Naturally, the government got its cut come tax time, and PharmNation—the biggest pharmaceutical powerhouse in the US—retained a massive percentage of its profits, too. People like me had to pay for it, so what else was new? 

The government also wanted their share of the pie, but they sure as hell didn’t want to get involved in my life and my problems and my mother’s life and her problems any more than they had to.

I opened my door and rapped my knuckles on her door. “Later, Mom.”

“Have a good night, Nort.”

Downstairs, in the kitchen, I grabbed my garbage bags—twenty in all—and then took my pick that leaned against the kitchen wall. Thankfully, I didn’t have to pay for either of those items. The local government did. 

I grabbed my sunglasses and put them on. While the sun was still strong, it wasn’t as powerful as it had been at midday, and that worked best for me. I locked up and set off.

The weather was cool but not uncomfortable. Only a few pedestrians—some of whom were my neighbors—were out. None of them paid any attention to me. My neighbors knew who I was, but they also had their reasons for not talking to me and made it a point not to talk to me unless it was absolutely necessary. 

As I wandered down the quiet streets of suburban Bellingham, I wondered why my parents had named me Norton. Matt would have been a cool name. Parker, Carl, or even Harry would have been fine, too.

But Norton? The name invited ridicule. Nort the Sport, Nort the Snort, Nort-Not-Snot…the list went on. Norton Horton, a few months past eighteen, virus survivor, and recluse by circumstance, not choice.

As I neared downtown, I greeted a few more of my cleaning crew—John, Bernice, and five more people who were doing the same job I was. We went on first names only, even though some of us lived in the same neighborhood. They were similarly attired, wearing the same UV block, and they waved a friendly hello. 

“Hey, Nort,” Bernice, a middle-aged lady, called as she came over. “How’s your mother doing?”

“She’s still doing,” I replied. “Thanks for asking.”

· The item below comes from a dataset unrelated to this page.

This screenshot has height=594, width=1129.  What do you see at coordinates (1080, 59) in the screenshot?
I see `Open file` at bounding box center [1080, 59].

Bernice always called me Nort. When other people used it, it sounded like a curse. When she said it, it sounded almost cool. She offered a smile. “I’ll give you some multi-vitamins for her. They help. Here.”

That was more than considerate. She handed over a small bottle, and I pocketed it. “Thanks, Bernice.”

Bernice was one of the more decent people I knew. She and my mother were friends, although Bernice lived on the other side of the city. Bernice—Bernie for short—was skinny, almost wraith-like, and at first glance, she didn’t seem the type to do hard labor.

I was wrong. She was a tireless worker with an indefatigable positive aura about her. She never took breaks, she did for other neighbors when they were too infirm to go out and shop, and she always had a good word for everyone.